→ Information given
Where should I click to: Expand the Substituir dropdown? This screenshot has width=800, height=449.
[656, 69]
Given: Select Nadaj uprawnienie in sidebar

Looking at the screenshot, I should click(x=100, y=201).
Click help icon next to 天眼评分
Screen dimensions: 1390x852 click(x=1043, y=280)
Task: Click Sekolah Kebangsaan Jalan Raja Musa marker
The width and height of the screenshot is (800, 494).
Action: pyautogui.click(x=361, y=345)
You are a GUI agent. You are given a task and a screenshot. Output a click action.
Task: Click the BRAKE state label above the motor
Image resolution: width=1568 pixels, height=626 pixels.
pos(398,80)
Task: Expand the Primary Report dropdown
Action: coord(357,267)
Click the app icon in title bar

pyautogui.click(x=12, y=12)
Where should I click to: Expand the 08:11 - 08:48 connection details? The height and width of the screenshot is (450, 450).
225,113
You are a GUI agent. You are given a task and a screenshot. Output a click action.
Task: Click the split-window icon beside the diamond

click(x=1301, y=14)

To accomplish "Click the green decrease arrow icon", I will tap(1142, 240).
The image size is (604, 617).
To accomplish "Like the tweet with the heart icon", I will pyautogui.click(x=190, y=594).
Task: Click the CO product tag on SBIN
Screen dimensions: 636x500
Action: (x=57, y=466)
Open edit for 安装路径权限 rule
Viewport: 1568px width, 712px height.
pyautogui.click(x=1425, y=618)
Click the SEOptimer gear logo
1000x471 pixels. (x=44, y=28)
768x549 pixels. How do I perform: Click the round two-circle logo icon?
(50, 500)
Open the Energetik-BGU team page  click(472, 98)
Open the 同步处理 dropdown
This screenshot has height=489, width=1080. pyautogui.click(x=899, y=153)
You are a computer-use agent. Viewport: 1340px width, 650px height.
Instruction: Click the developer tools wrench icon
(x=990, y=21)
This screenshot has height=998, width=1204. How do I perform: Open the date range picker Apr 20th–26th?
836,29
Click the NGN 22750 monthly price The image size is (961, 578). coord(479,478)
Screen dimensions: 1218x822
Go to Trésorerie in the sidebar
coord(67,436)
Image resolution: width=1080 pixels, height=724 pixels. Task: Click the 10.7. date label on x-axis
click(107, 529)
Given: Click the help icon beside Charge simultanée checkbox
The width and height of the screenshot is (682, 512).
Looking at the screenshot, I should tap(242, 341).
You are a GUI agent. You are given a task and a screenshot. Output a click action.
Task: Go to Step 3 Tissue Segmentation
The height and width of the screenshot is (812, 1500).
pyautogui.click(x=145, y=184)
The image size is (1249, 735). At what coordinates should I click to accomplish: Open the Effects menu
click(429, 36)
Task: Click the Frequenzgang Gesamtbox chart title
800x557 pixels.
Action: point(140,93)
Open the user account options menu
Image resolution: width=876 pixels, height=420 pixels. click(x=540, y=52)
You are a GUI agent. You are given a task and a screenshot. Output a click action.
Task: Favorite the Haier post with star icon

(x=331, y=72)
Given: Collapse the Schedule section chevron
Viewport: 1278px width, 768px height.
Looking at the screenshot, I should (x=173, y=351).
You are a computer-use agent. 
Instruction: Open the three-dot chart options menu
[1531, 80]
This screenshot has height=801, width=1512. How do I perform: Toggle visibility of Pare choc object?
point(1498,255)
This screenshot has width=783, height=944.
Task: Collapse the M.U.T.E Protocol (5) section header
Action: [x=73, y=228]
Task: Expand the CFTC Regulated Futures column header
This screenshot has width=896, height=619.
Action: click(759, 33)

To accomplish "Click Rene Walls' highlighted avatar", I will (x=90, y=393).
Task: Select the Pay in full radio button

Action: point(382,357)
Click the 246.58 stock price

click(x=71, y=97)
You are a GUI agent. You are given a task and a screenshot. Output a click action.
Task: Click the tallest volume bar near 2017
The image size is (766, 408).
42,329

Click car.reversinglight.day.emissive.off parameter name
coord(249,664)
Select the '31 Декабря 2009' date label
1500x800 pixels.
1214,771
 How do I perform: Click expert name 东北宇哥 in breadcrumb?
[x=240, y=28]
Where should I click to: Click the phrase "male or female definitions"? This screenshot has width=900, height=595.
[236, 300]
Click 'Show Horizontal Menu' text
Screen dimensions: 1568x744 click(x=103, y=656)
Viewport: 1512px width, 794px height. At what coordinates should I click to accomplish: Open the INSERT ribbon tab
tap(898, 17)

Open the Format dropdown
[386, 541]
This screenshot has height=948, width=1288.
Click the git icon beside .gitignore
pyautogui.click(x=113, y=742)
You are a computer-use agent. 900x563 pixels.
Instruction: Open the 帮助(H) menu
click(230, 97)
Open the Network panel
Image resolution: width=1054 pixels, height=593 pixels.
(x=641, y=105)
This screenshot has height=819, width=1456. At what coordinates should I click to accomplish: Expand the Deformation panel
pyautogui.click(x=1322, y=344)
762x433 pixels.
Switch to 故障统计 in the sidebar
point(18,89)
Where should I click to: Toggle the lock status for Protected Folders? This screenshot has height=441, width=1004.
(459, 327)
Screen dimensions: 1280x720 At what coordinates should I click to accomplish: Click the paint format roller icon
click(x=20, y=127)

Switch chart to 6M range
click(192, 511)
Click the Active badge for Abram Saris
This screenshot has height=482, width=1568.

→ Exercise directions
Look back at the entries above and repeat, unchanged, every line from the line holding "Screen dimensions: 636x500" through the line holding "Click the NGN".

→ Exercise result
Screen dimensions: 636x500
Action: (x=57, y=466)
Open edit for 安装路径权限 rule
Viewport: 1568px width, 712px height.
pyautogui.click(x=1425, y=618)
Click the SEOptimer gear logo
1000x471 pixels. (x=44, y=28)
768x549 pixels. How do I perform: Click the round two-circle logo icon?
(50, 500)
Open the Energetik-BGU team page  click(472, 98)
Open the 同步处理 dropdown
This screenshot has height=489, width=1080. pyautogui.click(x=899, y=153)
You are a computer-use agent. Viewport: 1340px width, 650px height.
Instruction: Click the developer tools wrench icon
(x=990, y=21)
This screenshot has height=998, width=1204. How do I perform: Open the date range picker Apr 20th–26th?
836,29
Click the NGN 22750 monthly price The image size is (961, 578). coord(479,478)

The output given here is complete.